* Prompt *
Find each line in the data below that contains the word "width", and copy those lines.

* Record list *
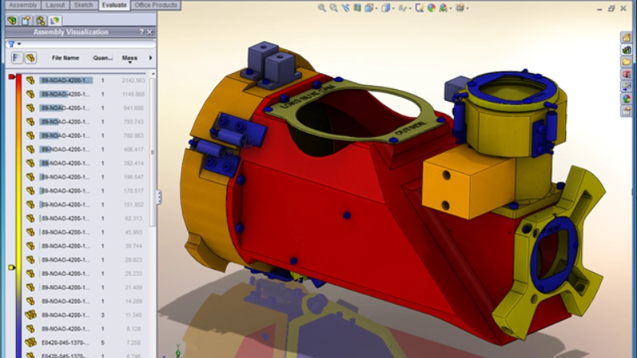Click the Zoom to Fit magnifier icon

(x=322, y=8)
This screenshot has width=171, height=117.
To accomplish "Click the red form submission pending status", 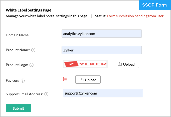I will [x=135, y=16].
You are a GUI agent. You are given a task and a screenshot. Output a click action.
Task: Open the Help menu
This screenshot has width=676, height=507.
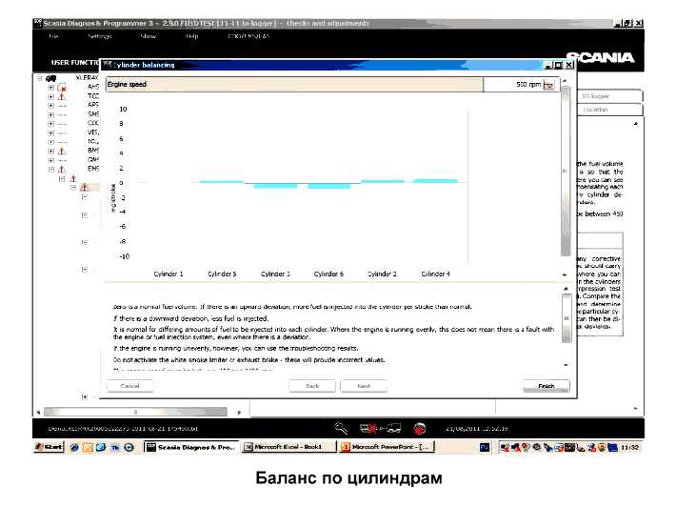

* Correct result *
This screenshot has width=171, height=117.
This screenshot has width=676, height=507.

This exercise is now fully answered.